- WORK TO COMPLETE
Reproduce every record exactly as written.

[Stored records]
* * *

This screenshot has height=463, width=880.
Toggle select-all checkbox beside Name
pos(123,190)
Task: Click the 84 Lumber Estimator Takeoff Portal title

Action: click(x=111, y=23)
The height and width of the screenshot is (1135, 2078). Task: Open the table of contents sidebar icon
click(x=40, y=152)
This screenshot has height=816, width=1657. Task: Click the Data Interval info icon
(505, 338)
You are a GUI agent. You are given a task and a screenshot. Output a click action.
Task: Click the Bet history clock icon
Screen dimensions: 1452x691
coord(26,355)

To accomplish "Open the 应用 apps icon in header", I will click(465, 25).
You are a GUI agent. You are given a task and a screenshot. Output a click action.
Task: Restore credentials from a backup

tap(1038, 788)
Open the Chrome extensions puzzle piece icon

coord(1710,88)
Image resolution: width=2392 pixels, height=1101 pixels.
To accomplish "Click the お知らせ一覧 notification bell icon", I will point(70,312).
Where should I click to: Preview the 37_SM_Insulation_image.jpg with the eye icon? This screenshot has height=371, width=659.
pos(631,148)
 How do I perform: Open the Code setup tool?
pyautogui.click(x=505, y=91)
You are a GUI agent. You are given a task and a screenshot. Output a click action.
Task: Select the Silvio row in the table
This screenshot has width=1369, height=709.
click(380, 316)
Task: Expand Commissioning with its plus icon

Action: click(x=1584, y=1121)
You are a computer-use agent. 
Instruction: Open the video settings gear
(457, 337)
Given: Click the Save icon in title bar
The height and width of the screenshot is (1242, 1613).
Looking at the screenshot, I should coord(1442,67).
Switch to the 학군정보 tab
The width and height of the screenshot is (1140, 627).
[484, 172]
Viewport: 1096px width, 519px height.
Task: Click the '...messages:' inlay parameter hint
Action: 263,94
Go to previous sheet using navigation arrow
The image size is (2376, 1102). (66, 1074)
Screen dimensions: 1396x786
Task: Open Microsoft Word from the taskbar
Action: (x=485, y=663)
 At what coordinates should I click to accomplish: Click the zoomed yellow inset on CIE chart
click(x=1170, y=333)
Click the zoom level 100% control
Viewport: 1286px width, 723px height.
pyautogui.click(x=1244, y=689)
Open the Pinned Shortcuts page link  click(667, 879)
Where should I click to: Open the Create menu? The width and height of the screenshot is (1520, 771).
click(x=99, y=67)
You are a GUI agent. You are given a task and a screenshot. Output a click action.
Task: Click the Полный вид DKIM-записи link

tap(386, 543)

* * *

- REPLY TO THE TASK
This screenshot has height=463, width=880.
Toggle select-all checkbox beside Name
pos(123,190)
Task: Click the 84 Lumber Estimator Takeoff Portal title

Action: click(x=111, y=23)
The height and width of the screenshot is (1135, 2078). Task: Open the table of contents sidebar icon
click(x=40, y=152)
This screenshot has height=816, width=1657. Task: Click the Data Interval info icon
(505, 338)
You are a GUI agent. You are given a task and a screenshot. Output a click action.
Task: Click the Bet history clock icon
Screen dimensions: 1452x691
coord(26,355)

To accomplish "Open the 应用 apps icon in header", I will click(465, 25).
You are a GUI agent. You are given a task and a screenshot. Output a click action.
Task: Restore credentials from a backup

tap(1038, 788)
Open the Chrome extensions puzzle piece icon

coord(1710,88)
Image resolution: width=2392 pixels, height=1101 pixels.
To accomplish "Click the お知らせ一覧 notification bell icon", I will point(70,312).
Where should I click to: Preview the 37_SM_Insulation_image.jpg with the eye icon? This screenshot has height=371, width=659.
pos(631,148)
 How do I perform: Open the Code setup tool?
pyautogui.click(x=505, y=91)
You are a GUI agent. You are given a task and a screenshot. Output a click action.
Task: Select the Silvio row in the table
This screenshot has width=1369, height=709.
click(380, 316)
Task: Expand Commissioning with its plus icon

Action: click(x=1584, y=1121)
You are a computer-use agent. 
Instruction: Open the video settings gear
(457, 337)
Given: Click the Save icon in title bar
The height and width of the screenshot is (1242, 1613).
Looking at the screenshot, I should coord(1442,67).
Switch to the 학군정보 tab
The width and height of the screenshot is (1140, 627).
[484, 172]
Viewport: 1096px width, 519px height.
Task: Click the '...messages:' inlay parameter hint
Action: 263,94
Go to previous sheet using navigation arrow
The image size is (2376, 1102). (66, 1074)
Screen dimensions: 1396x786
Task: Open Microsoft Word from the taskbar
Action: (x=485, y=663)
 At what coordinates should I click to accomplish: Click the zoomed yellow inset on CIE chart
click(x=1170, y=333)
Click the zoom level 100% control
Viewport: 1286px width, 723px height.
pyautogui.click(x=1244, y=689)
Open the Pinned Shortcuts page link  click(667, 879)
Where should I click to: Open the Create menu? The width and height of the screenshot is (1520, 771).
click(x=99, y=67)
You are a GUI agent. You are given a task and a screenshot. Output a click action.
Task: Click the Полный вид DKIM-записи link

tap(386, 543)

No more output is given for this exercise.